At our pool 35.5 laps = 1 mile approximately... Each lap being roughly 50 yards, I figure if I'm doing 25 laps this week, maybe 30 the following week or two and by mid June, 35.... that's pretty good. I don't know how fast I'll see loss on the scale, but my muscles already feel different and my breathing is getting back where it used to be.
Which is great for singing and projection - something I've had issues with in recent years.
So, this little fitness break is to encourage you to jump in the pool. Even lazily swimming burns more calories than you think - and it's never bad to do that, right?
Need more details, check out this site to find that, according to their sources:
You can burn 215-765 calories in 30 minutes of swimming.It depends on how much you weigh and if you’re swimming at a leisurely or moderate pace.
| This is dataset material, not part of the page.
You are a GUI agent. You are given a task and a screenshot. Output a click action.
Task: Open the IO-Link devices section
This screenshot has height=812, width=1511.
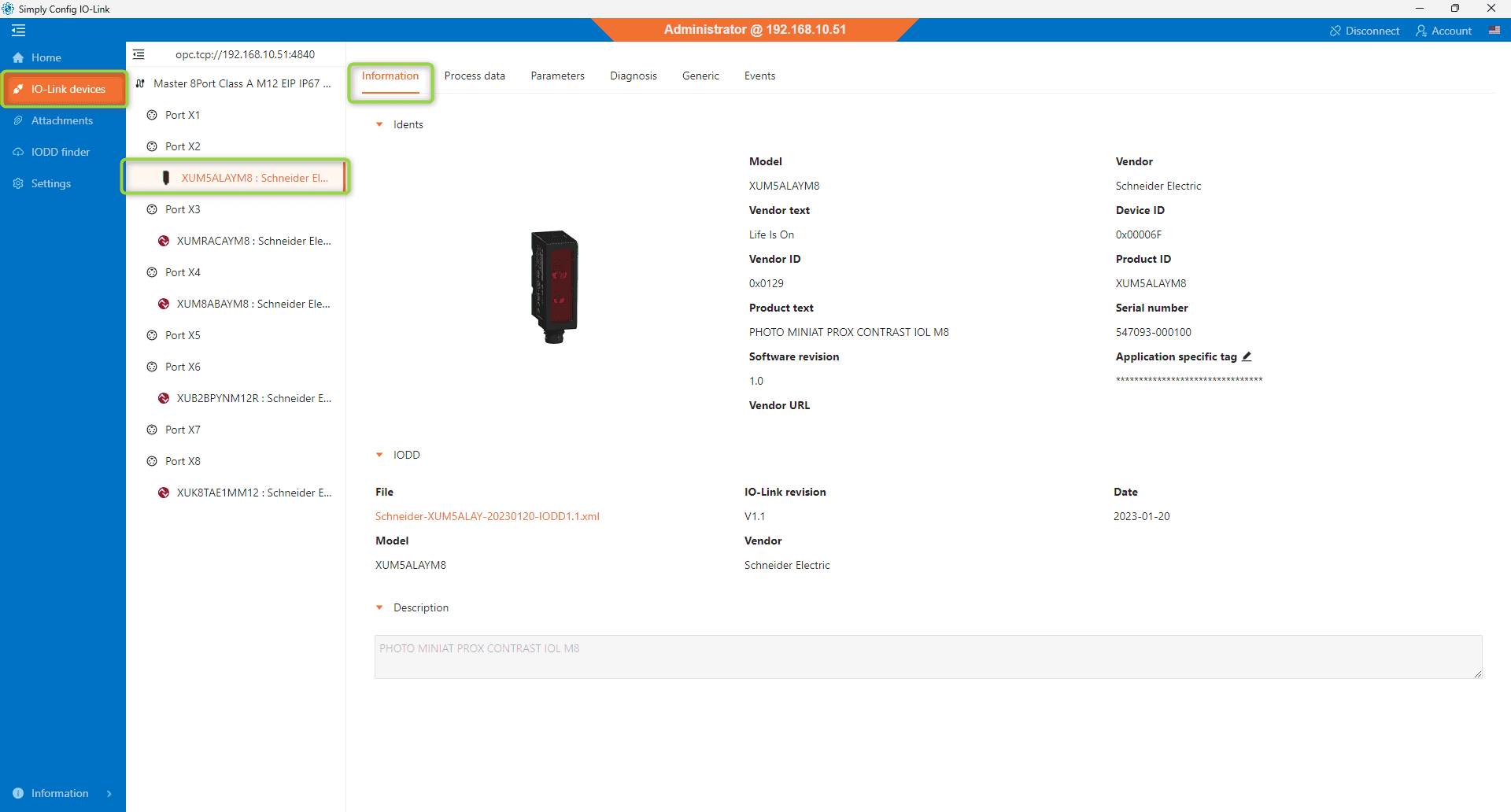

Below is an estimate of how many calories you can burn swimming for 30 minutes.
Swimming (leisurely pace)
- If you weigh 150 lbs, you can burn approximately 215 calories in 30 minutes.
- If you weigh 200 lbs, you can burn approximately 285 calories in 30 minutes.
- If you weigh 250 lbs, you can burn approximately 360 calories in 30 minutes.
- If you weigh 300 lbs, you can burn approximately 430 calories in 30 minutes.
- If you weigh 350 lbs, you can burn approximately 500 calories in 30 minutes.
- If you weigh 400 lbs, you can burn approximately 575 calories in 30 minutes.
Swimming laps (moderate pace)
- If you weigh 150 lbs, you can burn approximately 285 calories in 30 minutes.
- If you weigh 200 lbs, you can burn approximately 380 calories in 30 minutes.
- If you weigh 250 lbs, you can burn approximately 475 calories in 30 minutes.
- If you weigh 300 lbs, you can burn approximately 570 calories in 30 minutes.
- If you weigh 350 lbs, you can burn approximately 670 calories in 30 minutes.
- If you weigh 400 lbs, you can burn approximately 765 calories in 30 minutes.
Go to Calories-Burned.FindTheData.Org and input swimming into the activity and see the live comparisons of data of various types of swimming per weight category.
It's a great way to relax and slim down... That's what I'm counting on at least.